[Stored data]
-- Opening Marker --
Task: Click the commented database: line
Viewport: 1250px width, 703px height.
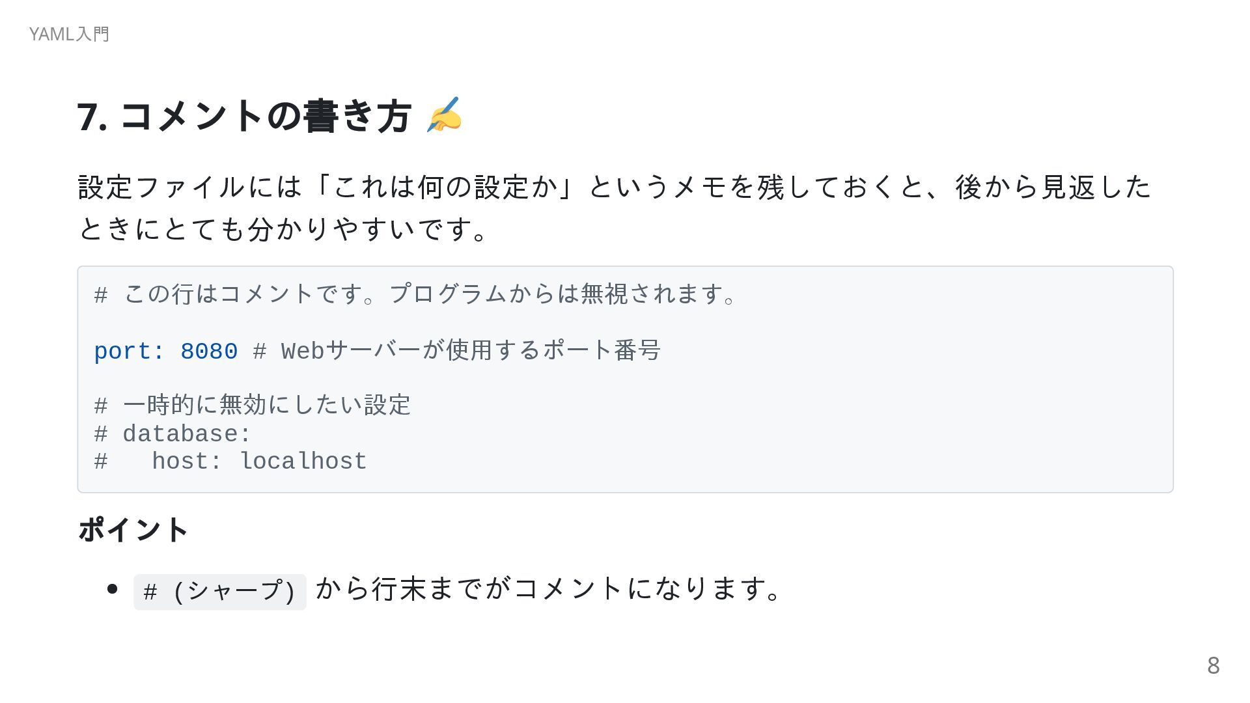Action: pos(173,434)
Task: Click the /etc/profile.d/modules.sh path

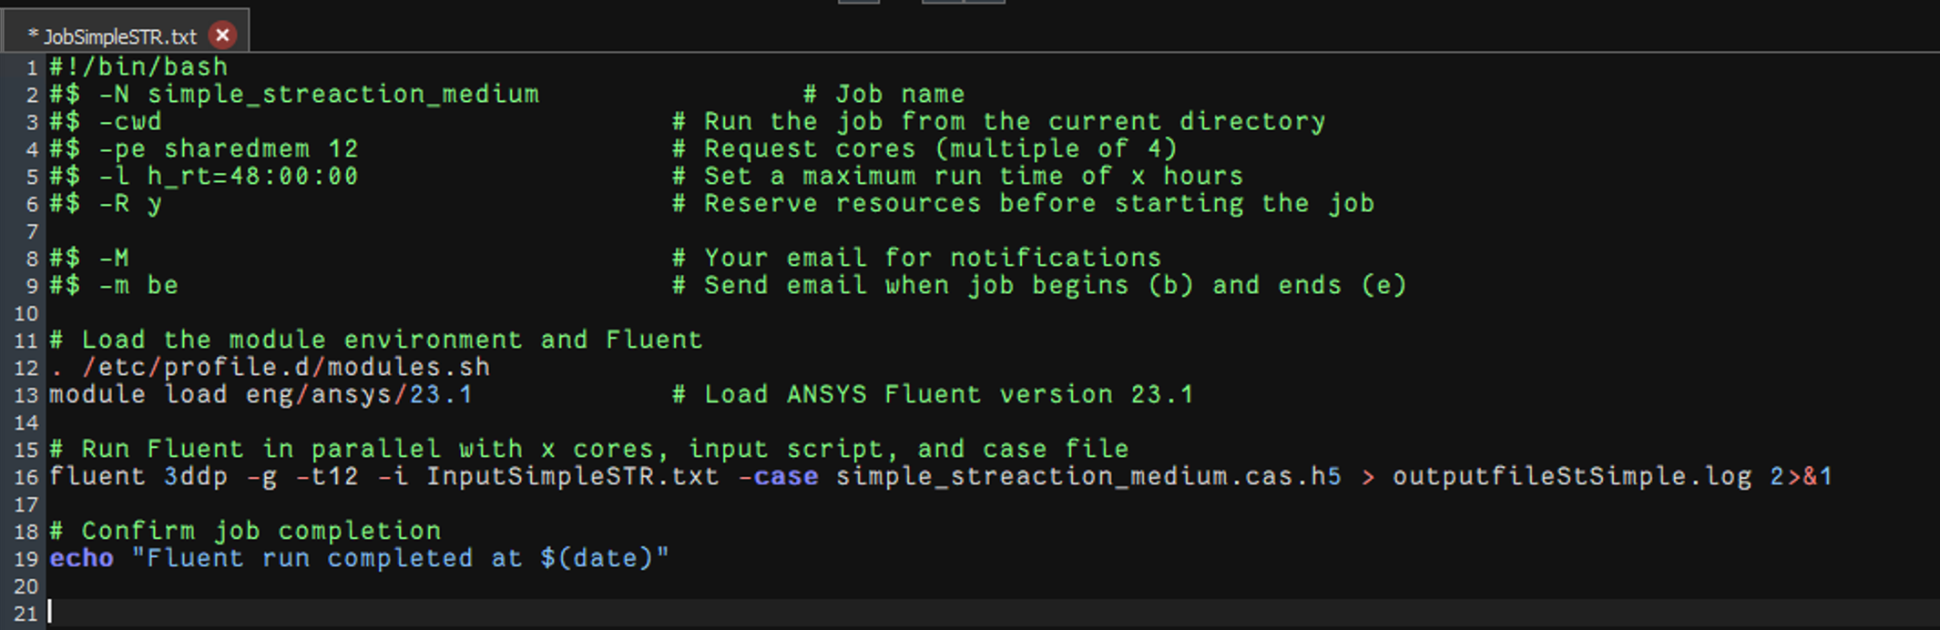Action: tap(285, 368)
-- Closing Marker --
EXERCISE INSTRUCTIONS: Return the entries above exactly and in full; do not include images.

SOLUTION TO THIS PROBLEM:
Task: Click the commented database: line
Viewport: 1250px width, 703px height.
Action: pos(173,434)
Task: Click the /etc/profile.d/modules.sh path

Action: tap(285, 368)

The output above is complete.